A crescente crise na mobilidade urbana brasileira

Enviada em 25/03/2020

No período da 2° Revolução Industrial, Henry Ford cria o Fordismo, com o propósito da produção em massa de veículos, isso possibilitou a praticidade do deslocamento nas cidades. Entretanto, apesar dos incontáveis benefícios, os números de carros têm se alavancado nós últimos anos, provocando uma crescente crise na mobilidade urbana, a qual é resultado não só de um descrédito financeiro aos transportes públicos, como também da exaltação do carro como bem fornecedor de status.

Em primeiro lugar, destaca-se a ausência de investimentos nos setores públicos de transporte como um dos causadores do problema. Segundo o Observatório das Metrópoles, o principal fator para a aquisição de automóveis – é a busca pelo conforto e segurança. Nesse contexto, a insuficiência de investimentos permite a circulação precária e desconfortável dos ônibus e trens – e os caminhos de pedestre apresentam perigo a idosos e deficientes, devido aos buracos. Assim, a insegurança da população culmina em preferência pela locomoção privada.

De outra parte é preciso pontuar o “status” como impulsionador do impasse. Diante disso, não é incomum observar cidadãos se endividando para obter o transporte individual, tanto para suprir necessidades quanto para munir-se do status advindo de tal compra. Todavia, em contraste, a noção de luxo imaginário tem haver com o governo de JK em que fomentava a implementações de empresas automobilísticas para o engrandecimento individual na adquirição de carros.

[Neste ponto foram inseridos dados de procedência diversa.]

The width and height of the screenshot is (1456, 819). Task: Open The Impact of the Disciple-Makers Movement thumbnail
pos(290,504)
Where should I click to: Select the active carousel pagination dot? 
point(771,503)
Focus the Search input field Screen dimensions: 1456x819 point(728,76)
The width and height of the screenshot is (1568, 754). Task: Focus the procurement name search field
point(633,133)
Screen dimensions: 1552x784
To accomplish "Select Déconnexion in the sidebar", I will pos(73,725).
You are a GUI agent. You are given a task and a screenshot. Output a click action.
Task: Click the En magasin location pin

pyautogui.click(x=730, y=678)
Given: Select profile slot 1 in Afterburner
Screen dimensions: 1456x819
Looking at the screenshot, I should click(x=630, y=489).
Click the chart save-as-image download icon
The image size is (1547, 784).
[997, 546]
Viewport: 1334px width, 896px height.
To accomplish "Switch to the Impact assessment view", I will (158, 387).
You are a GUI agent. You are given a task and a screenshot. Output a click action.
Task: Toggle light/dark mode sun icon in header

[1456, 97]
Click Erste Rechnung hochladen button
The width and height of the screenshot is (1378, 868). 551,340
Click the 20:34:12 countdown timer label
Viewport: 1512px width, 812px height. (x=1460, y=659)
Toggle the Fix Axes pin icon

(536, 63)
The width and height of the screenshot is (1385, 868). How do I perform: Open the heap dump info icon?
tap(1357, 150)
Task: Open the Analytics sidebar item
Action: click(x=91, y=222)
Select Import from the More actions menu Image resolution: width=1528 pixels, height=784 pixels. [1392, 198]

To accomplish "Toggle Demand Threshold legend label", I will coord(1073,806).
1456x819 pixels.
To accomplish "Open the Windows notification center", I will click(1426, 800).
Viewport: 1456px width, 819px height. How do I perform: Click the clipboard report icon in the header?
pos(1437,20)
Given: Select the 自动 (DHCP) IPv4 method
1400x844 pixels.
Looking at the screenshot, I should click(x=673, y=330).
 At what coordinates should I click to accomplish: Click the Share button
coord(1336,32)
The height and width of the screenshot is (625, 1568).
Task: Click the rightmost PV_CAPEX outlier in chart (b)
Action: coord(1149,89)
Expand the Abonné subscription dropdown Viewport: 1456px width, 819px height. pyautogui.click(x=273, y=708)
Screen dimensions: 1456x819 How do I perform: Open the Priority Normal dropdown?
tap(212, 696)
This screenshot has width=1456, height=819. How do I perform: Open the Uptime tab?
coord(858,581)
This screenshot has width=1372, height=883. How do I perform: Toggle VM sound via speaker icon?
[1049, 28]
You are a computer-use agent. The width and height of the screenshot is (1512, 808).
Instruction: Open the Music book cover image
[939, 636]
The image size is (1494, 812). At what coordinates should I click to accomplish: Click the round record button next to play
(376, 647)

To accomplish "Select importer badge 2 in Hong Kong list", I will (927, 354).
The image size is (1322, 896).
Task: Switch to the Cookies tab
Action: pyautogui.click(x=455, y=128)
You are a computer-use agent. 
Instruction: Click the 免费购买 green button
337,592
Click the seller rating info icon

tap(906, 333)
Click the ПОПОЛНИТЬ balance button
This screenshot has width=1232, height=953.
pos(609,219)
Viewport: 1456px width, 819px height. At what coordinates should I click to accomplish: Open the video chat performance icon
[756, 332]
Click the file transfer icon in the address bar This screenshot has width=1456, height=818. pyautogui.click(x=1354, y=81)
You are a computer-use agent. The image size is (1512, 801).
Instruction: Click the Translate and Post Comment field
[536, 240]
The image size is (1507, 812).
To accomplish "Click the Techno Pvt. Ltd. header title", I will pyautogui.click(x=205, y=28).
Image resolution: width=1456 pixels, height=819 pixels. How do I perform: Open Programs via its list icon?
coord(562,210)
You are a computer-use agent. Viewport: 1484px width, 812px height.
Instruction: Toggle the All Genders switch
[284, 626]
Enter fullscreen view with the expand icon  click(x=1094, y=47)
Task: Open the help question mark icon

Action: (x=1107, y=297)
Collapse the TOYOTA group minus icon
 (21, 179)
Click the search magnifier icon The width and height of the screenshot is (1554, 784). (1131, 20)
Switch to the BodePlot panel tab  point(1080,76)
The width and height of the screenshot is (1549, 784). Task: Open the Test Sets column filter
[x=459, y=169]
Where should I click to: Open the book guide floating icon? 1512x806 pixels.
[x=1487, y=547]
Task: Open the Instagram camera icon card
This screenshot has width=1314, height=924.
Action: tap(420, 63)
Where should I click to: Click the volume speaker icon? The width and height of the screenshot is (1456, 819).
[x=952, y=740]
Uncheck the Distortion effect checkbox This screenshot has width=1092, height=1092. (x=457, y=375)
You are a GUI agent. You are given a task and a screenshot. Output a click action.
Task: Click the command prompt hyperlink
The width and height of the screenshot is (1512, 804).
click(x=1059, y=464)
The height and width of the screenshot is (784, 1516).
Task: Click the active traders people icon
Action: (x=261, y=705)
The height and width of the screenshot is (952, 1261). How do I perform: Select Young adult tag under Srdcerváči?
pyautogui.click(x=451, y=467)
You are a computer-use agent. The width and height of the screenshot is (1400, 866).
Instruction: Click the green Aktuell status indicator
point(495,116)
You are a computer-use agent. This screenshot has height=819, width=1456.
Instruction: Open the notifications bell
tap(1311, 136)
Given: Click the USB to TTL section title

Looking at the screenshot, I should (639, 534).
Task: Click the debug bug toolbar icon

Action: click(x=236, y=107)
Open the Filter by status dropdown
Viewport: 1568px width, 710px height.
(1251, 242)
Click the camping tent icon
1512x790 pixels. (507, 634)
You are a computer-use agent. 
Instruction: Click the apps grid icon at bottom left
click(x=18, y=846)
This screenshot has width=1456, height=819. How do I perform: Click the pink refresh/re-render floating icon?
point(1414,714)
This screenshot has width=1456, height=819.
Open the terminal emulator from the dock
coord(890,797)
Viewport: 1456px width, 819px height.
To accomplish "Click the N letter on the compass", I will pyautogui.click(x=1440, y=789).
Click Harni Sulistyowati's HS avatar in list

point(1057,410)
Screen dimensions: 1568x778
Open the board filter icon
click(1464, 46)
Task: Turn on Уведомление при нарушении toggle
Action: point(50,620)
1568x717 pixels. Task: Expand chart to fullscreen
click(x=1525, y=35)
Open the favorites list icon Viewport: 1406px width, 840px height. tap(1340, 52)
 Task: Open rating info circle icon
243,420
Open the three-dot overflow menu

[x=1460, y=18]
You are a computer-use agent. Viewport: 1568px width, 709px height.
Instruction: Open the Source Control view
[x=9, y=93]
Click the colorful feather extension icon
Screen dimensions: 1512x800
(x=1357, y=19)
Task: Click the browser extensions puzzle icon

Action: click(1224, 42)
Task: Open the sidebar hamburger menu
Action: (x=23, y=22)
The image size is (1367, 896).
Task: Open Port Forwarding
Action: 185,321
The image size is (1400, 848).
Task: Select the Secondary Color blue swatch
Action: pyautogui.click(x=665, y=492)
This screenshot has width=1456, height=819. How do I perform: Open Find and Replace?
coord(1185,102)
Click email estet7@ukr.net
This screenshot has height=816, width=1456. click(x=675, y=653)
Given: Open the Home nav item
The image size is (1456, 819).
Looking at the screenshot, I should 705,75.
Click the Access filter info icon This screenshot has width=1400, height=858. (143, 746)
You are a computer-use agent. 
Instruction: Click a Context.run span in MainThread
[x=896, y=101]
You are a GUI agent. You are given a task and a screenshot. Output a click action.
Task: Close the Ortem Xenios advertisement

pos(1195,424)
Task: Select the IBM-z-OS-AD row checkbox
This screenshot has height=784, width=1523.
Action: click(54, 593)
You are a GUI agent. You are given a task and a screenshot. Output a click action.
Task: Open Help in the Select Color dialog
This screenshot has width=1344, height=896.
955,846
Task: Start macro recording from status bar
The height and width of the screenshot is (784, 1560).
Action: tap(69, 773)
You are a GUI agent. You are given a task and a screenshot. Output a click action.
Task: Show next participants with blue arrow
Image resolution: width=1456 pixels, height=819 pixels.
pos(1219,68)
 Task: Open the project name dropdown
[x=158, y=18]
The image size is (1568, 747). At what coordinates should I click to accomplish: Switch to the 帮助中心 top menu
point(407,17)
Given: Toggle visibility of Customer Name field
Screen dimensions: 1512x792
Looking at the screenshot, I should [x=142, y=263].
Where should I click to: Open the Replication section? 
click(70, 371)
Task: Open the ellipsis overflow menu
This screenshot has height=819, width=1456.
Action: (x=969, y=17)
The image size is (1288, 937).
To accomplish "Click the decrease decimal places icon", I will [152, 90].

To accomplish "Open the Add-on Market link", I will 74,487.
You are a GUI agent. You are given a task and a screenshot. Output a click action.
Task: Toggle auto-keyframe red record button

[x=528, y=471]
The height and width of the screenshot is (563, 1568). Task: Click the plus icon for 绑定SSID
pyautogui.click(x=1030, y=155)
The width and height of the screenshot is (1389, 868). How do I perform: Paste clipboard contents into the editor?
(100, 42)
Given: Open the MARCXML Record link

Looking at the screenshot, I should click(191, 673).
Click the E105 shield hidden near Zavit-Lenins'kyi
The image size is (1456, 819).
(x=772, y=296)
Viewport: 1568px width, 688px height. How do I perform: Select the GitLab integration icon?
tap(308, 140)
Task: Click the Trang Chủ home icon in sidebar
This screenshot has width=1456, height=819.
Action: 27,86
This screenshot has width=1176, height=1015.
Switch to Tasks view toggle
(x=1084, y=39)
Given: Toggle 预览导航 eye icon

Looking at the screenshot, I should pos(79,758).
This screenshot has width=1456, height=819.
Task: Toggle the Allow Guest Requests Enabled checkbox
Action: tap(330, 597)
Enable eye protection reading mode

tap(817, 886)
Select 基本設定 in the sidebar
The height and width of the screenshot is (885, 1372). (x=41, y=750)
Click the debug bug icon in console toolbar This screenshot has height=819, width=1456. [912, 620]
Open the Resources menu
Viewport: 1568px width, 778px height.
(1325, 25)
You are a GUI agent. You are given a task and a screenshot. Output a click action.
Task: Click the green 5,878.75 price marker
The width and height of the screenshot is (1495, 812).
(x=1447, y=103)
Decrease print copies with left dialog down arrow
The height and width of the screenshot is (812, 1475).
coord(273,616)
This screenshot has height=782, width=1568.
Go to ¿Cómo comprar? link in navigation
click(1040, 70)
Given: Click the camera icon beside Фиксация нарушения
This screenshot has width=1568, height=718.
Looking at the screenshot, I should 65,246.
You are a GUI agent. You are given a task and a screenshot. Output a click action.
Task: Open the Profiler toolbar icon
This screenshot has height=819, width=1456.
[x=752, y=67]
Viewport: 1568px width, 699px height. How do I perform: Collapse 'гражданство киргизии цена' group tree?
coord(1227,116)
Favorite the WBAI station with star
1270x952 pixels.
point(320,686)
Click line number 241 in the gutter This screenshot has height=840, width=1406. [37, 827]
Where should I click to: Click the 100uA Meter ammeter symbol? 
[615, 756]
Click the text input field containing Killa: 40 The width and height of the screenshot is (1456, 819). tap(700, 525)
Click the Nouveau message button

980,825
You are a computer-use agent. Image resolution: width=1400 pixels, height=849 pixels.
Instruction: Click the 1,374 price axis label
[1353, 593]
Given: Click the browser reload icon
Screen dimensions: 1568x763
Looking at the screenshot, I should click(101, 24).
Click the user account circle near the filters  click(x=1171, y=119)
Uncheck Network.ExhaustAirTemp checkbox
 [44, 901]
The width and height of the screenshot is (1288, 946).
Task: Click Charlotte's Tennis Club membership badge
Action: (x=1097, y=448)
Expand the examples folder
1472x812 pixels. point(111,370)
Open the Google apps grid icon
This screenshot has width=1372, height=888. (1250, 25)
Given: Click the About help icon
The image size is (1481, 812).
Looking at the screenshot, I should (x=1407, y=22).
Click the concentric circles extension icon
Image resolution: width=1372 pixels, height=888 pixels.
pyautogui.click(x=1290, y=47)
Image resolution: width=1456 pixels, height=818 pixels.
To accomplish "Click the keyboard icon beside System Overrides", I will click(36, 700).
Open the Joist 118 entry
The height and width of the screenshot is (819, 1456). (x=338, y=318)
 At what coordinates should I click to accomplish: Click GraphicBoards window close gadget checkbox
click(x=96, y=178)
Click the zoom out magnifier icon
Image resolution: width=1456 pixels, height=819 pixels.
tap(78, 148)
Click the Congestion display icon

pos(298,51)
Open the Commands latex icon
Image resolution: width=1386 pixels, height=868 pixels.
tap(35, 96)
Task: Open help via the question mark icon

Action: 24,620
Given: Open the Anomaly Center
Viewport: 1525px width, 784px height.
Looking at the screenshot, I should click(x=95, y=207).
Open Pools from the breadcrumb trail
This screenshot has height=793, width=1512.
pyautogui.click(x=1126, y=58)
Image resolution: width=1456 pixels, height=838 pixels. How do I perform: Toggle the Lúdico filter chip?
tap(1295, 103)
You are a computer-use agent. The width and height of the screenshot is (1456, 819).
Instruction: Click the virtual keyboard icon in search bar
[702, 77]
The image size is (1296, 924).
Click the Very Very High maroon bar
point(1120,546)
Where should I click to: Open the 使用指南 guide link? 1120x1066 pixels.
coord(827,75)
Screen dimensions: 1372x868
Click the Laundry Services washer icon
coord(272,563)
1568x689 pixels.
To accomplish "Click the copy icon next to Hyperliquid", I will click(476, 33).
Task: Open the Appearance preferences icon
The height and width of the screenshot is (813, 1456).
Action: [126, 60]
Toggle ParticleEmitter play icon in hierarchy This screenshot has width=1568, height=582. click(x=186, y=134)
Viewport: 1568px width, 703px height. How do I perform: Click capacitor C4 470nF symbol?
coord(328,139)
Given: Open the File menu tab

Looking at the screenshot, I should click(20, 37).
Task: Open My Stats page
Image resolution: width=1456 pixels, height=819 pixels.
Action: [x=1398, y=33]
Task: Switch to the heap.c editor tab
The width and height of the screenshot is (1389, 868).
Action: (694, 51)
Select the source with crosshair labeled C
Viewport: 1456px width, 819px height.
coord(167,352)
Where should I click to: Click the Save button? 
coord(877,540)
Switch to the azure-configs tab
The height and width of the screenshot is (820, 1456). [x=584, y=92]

Portanto, é viável pensar em soluções para o exposto. Por isso, a Secretária de Transporte de cada estado devem melhorar as condições do transporte público, por meio de maiores investimentos financeiros que garanta o bem-estar e segurança da população a fim de desincentivar a busca pelo transporte privado e garantir a locomoção urbana brasileira. Dessas medidas, espera-se um avanço no cenário locomotivo brasileiro.